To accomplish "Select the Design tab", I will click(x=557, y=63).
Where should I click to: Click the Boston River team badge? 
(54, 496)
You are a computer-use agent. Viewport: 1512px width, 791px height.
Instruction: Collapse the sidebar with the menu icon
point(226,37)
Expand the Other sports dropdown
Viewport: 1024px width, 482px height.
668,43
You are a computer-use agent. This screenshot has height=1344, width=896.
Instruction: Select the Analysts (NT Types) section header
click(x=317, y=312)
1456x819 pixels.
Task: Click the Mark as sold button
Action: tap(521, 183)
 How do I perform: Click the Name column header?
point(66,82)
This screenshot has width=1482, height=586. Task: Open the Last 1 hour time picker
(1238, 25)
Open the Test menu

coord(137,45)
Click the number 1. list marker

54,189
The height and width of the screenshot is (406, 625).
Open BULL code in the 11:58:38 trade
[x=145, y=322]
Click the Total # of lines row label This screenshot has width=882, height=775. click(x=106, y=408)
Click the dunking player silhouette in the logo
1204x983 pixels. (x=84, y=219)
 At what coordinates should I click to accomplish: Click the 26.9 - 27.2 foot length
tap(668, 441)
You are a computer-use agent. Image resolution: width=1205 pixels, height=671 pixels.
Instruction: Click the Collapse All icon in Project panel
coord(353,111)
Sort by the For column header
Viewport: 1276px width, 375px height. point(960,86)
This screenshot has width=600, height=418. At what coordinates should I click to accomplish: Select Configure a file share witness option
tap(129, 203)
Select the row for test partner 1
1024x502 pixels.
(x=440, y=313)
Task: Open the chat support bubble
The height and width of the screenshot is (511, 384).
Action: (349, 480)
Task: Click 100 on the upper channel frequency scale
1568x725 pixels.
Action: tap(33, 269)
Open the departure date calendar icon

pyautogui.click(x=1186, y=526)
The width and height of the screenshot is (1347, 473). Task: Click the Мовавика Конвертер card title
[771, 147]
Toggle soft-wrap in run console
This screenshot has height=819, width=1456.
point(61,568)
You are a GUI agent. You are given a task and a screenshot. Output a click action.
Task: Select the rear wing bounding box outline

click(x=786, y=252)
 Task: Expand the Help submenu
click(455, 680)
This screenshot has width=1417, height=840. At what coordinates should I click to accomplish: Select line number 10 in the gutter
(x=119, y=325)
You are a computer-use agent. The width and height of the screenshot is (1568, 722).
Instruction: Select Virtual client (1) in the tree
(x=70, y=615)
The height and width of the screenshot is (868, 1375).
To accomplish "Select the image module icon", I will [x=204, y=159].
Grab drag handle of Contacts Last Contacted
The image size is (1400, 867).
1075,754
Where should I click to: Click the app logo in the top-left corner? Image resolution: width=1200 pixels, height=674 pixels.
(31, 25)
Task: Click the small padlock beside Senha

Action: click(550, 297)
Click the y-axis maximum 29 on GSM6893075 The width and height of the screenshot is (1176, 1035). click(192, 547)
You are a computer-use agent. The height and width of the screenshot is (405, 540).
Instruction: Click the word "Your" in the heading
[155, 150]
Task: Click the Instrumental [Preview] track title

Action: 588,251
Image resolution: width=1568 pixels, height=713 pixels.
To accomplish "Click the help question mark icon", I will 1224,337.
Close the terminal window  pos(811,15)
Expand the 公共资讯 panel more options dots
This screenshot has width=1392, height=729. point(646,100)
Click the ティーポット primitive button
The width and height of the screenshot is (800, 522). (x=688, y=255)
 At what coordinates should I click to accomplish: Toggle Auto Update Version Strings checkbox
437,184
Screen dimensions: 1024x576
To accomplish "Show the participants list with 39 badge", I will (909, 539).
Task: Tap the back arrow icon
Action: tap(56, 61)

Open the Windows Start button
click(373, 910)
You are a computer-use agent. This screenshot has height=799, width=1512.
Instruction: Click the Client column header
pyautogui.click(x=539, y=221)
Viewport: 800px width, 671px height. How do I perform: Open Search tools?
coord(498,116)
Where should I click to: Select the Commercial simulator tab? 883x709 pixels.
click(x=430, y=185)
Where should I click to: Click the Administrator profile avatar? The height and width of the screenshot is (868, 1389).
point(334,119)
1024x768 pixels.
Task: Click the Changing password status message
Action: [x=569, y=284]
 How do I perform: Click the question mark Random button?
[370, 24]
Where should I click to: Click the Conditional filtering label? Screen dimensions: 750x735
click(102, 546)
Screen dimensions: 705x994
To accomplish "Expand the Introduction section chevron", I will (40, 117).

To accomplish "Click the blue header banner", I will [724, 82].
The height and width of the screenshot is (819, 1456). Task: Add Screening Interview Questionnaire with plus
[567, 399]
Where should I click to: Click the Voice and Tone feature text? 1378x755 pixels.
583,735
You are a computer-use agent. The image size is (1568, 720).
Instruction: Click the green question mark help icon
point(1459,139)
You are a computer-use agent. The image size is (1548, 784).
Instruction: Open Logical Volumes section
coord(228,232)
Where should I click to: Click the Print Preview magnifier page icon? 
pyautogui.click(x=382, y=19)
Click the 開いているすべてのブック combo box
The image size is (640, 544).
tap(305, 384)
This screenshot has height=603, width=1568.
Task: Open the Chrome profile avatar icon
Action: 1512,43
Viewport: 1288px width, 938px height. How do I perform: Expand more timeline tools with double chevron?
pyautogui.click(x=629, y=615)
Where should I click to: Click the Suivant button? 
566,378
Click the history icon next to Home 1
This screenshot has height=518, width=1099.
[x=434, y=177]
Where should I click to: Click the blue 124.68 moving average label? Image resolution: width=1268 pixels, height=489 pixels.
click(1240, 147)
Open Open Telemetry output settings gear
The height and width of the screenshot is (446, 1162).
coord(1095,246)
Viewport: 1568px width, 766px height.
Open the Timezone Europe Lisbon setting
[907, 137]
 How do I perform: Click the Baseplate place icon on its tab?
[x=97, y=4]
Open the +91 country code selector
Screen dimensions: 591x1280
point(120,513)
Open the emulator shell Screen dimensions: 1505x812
:::::
Rewrite all the entries above as a numbered list, one line per number, leaving out the blank lines.

1. To accomplish "Select the Design tab", I will click(x=557, y=63).
2. Where should I click to: Click the Boston River team badge? 
3. (54, 496)
4. You are a computer-use agent. Viewport: 1512px width, 791px height.
5. Instruction: Collapse the sidebar with the menu icon
6. point(226,37)
7. Expand the Other sports dropdown
8. Viewport: 1024px width, 482px height.
9. 668,43
10. You are a computer-use agent. This screenshot has height=1344, width=896.
11. Instruction: Select the Analysts (NT Types) section header
12. click(x=317, y=312)
13. 1456x819 pixels.
14. Task: Click the Mark as sold button
15. Action: tap(521, 183)
16.  How do I perform: Click the Name column header?
17. point(66,82)
18. This screenshot has width=1482, height=586. Task: Open the Last 1 hour time picker
19. (1238, 25)
20. Open the Test menu
21. coord(137,45)
22. Click the number 1. list marker
23. 54,189
24. The height and width of the screenshot is (406, 625).
25. Open BULL code in the 11:58:38 trade
26. [x=145, y=322]
27. Click the Total # of lines row label This screenshot has width=882, height=775. click(x=106, y=408)
28. Click the dunking player silhouette in the logo
29. 1204x983 pixels. (x=84, y=219)
30.  At what coordinates should I click to accomplish: Click the 26.9 - 27.2 foot length
31. tap(668, 441)
32. You are a computer-use agent. Image resolution: width=1205 pixels, height=671 pixels.
33. Instruction: Click the Collapse All icon in Project panel
34. coord(353,111)
35. Sort by the For column header
36. Viewport: 1276px width, 375px height. point(960,86)
37. This screenshot has width=600, height=418. At what coordinates should I click to accomplish: Select Configure a file share witness option
38. tap(129, 203)
39. Select the row for test partner 1
40. 1024x502 pixels.
41. (x=440, y=313)
42. Task: Open the chat support bubble
43. The height and width of the screenshot is (511, 384).
44. Action: (349, 480)
45. Task: Click 100 on the upper channel frequency scale
46. 1568x725 pixels.
47. Action: tap(33, 269)
48. Open the departure date calendar icon
49. pyautogui.click(x=1186, y=526)
50. The width and height of the screenshot is (1347, 473). Task: Click the Мовавика Конвертер card title
51. [771, 147]
52. Toggle soft-wrap in run console
53. This screenshot has height=819, width=1456.
54. point(61,568)
55. You are a GUI agent. You are given a task and a screenshot. Output a click action.
56. Task: Select the rear wing bounding box outline
57. click(x=786, y=252)
58.  Task: Expand the Help submenu
59. click(455, 680)
60. This screenshot has width=1417, height=840. At what coordinates should I click to accomplish: Select line number 10 in the gutter
61. (x=119, y=325)
62. You are a computer-use agent. The width and height of the screenshot is (1568, 722).
63. Instruction: Select Virtual client (1) in the tree
64. (x=70, y=615)
65. The height and width of the screenshot is (868, 1375).
66. To accomplish "Select the image module icon", I will [x=204, y=159].
67. Grab drag handle of Contacts Last Contacted
68. The image size is (1400, 867).
69. 1075,754
70. Where should I click to: Click the app logo in the top-left corner? Image resolution: width=1200 pixels, height=674 pixels.
71. (31, 25)
72. Task: Click the small padlock beside Senha
73. Action: click(550, 297)
74. Click the y-axis maximum 29 on GSM6893075 The width and height of the screenshot is (1176, 1035). click(192, 547)
75. You are a computer-use agent. The height and width of the screenshot is (405, 540).
76. Instruction: Click the word "Your" in the heading
77. [155, 150]
78. Task: Click the Instrumental [Preview] track title
79. Action: 588,251
80. Image resolution: width=1568 pixels, height=713 pixels.
81. To accomplish "Click the help question mark icon", I will 1224,337.
82. Close the terminal window  pos(811,15)
83. Expand the 公共资讯 panel more options dots
84. This screenshot has width=1392, height=729. point(646,100)
85. Click the ティーポット primitive button
86. The width and height of the screenshot is (800, 522). (x=688, y=255)
87.  At what coordinates should I click to accomplish: Toggle Auto Update Version Strings checkbox
88. 437,184
89. Screen dimensions: 1024x576
90. To accomplish "Show the participants list with 39 badge", I will (909, 539).
91. Task: Tap the back arrow icon
92. Action: tap(56, 61)
93. Open the Windows Start button
94. click(373, 910)
95. You are a computer-use agent. This screenshot has height=799, width=1512.
96. Instruction: Click the Client column header
97. pyautogui.click(x=539, y=221)
98. Viewport: 800px width, 671px height. How do I perform: Open Search tools?
99. coord(498,116)
100. Where should I click to: Select the Commercial simulator tab? 883x709 pixels.
101. click(x=430, y=185)
102. Where should I click to: Click the Administrator profile avatar? The height and width of the screenshot is (868, 1389).
103. point(334,119)
104. 1024x768 pixels.
105. Task: Click the Changing password status message
106. Action: [x=569, y=284]
107.  How do I perform: Click the question mark Random button?
108. [370, 24]
109. Where should I click to: Click the Conditional filtering label? Screen dimensions: 750x735
110. click(102, 546)
111. Screen dimensions: 705x994
112. To accomplish "Expand the Introduction section chevron", I will (40, 117).
113. To accomplish "Click the blue header banner", I will [724, 82].
114. The height and width of the screenshot is (819, 1456). Task: Add Screening Interview Questionnaire with plus
115. [567, 399]
116. Where should I click to: Click the Voice and Tone feature text? 1378x755 pixels.
117. 583,735
118. You are a computer-use agent. The image size is (1568, 720).
119. Instruction: Click the green question mark help icon
120. point(1459,139)
121. You are a computer-use agent. The image size is (1548, 784).
122. Instruction: Open Logical Volumes section
123. coord(228,232)
124. Where should I click to: Click the Print Preview magnifier page icon? 
125. pyautogui.click(x=382, y=19)
126. Click the 開いているすべてのブック combo box
127. The image size is (640, 544).
128. tap(305, 384)
129. This screenshot has height=603, width=1568.
130. Task: Open the Chrome profile avatar icon
131. Action: 1512,43
132. Viewport: 1288px width, 938px height. How do I perform: Expand more timeline tools with double chevron?
133. pyautogui.click(x=629, y=615)
134. Where should I click to: Click the Suivant button? 
135. 566,378
136. Click the history icon next to Home 1
137. This screenshot has height=518, width=1099.
138. [x=434, y=177]
139. Where should I click to: Click the blue 124.68 moving average label? Image resolution: width=1268 pixels, height=489 pixels.
140. click(1240, 147)
141. Open Open Telemetry output settings gear
142. The height and width of the screenshot is (446, 1162).
143. coord(1095,246)
144. Viewport: 1568px width, 766px height.
145. Open the Timezone Europe Lisbon setting
146. [907, 137]
147.  How do I perform: Click the Baseplate place icon on its tab?
148. [x=97, y=4]
149. Open the +91 country code selector
150. Screen dimensions: 591x1280
151. point(120,513)
152. Open the emulator shell Screen dimensions: 1505x812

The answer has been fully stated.